What the task requires:
I need the records below retyped exactly.

Provided records:
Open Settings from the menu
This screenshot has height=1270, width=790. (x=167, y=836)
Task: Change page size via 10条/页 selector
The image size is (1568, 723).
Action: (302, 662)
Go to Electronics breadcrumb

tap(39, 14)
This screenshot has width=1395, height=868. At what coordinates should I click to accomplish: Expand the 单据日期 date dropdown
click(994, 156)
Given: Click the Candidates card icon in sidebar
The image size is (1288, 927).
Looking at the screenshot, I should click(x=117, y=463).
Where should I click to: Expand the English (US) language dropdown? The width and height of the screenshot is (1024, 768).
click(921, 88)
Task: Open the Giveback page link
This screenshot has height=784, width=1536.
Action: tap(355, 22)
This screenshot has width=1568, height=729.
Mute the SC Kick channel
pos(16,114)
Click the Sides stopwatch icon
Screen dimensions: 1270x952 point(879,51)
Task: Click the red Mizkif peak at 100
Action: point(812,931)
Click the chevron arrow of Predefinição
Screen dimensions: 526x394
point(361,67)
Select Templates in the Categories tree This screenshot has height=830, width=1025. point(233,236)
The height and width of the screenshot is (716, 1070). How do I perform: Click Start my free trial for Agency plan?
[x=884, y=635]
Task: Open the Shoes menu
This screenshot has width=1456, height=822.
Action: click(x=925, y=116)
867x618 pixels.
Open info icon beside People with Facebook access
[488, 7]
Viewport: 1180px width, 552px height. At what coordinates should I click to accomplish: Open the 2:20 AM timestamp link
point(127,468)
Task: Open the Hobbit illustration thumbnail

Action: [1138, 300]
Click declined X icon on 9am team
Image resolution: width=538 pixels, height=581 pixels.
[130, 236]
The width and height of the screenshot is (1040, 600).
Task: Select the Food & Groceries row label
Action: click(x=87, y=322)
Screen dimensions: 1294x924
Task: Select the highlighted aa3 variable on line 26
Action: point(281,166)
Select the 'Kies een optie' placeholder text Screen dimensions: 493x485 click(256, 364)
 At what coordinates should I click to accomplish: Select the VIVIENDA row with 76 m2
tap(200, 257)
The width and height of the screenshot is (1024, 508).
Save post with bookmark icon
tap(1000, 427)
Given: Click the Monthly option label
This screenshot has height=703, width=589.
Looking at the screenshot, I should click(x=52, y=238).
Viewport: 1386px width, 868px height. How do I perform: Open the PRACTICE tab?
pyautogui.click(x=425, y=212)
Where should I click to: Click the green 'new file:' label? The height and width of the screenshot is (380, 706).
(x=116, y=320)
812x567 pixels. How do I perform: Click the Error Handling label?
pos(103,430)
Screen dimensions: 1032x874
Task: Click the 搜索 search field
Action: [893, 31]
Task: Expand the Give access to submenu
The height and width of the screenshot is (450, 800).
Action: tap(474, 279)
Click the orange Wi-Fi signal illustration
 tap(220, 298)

Output below:
Open Settings from the menu
This screenshot has height=1270, width=790. (x=167, y=836)
Task: Change page size via 10条/页 selector
The image size is (1568, 723).
Action: (302, 662)
Go to Electronics breadcrumb

tap(39, 14)
This screenshot has width=1395, height=868. At what coordinates should I click to accomplish: Expand the 单据日期 date dropdown
click(994, 156)
Given: Click the Candidates card icon in sidebar
The image size is (1288, 927).
Looking at the screenshot, I should click(x=117, y=463).
Where should I click to: Expand the English (US) language dropdown? The width and height of the screenshot is (1024, 768).
click(921, 88)
Task: Open the Giveback page link
This screenshot has height=784, width=1536.
Action: tap(355, 22)
This screenshot has width=1568, height=729.
Mute the SC Kick channel
pos(16,114)
Click the Sides stopwatch icon
Screen dimensions: 1270x952 point(879,51)
Task: Click the red Mizkif peak at 100
Action: point(812,931)
Click the chevron arrow of Predefinição
Screen dimensions: 526x394
point(361,67)
Select Templates in the Categories tree This screenshot has height=830, width=1025. point(233,236)
The height and width of the screenshot is (716, 1070). How do I perform: Click Start my free trial for Agency plan?
[x=884, y=635]
Task: Open the Shoes menu
This screenshot has width=1456, height=822.
Action: click(x=925, y=116)
867x618 pixels.
Open info icon beside People with Facebook access
[488, 7]
Viewport: 1180px width, 552px height. At what coordinates should I click to accomplish: Open the 2:20 AM timestamp link
point(127,468)
Task: Open the Hobbit illustration thumbnail

Action: [1138, 300]
Click declined X icon on 9am team
Image resolution: width=538 pixels, height=581 pixels.
[130, 236]
The width and height of the screenshot is (1040, 600).
Task: Select the Food & Groceries row label
Action: click(x=87, y=322)
Screen dimensions: 1294x924
Task: Select the highlighted aa3 variable on line 26
Action: point(281,166)
Select the 'Kies een optie' placeholder text Screen dimensions: 493x485 click(256, 364)
 At what coordinates should I click to accomplish: Select the VIVIENDA row with 76 m2
tap(200, 257)
The width and height of the screenshot is (1024, 508).
Save post with bookmark icon
tap(1000, 427)
Given: Click the Monthly option label
This screenshot has height=703, width=589.
Looking at the screenshot, I should click(x=52, y=238).
Viewport: 1386px width, 868px height. How do I perform: Open the PRACTICE tab?
pyautogui.click(x=425, y=212)
Where should I click to: Click the green 'new file:' label? The height and width of the screenshot is (380, 706).
(x=116, y=320)
812x567 pixels. How do I perform: Click the Error Handling label?
pos(103,430)
Screen dimensions: 1032x874
Task: Click the 搜索 search field
Action: [893, 31]
Task: Expand the Give access to submenu
The height and width of the screenshot is (450, 800).
Action: tap(474, 279)
Click the orange Wi-Fi signal illustration
 tap(220, 298)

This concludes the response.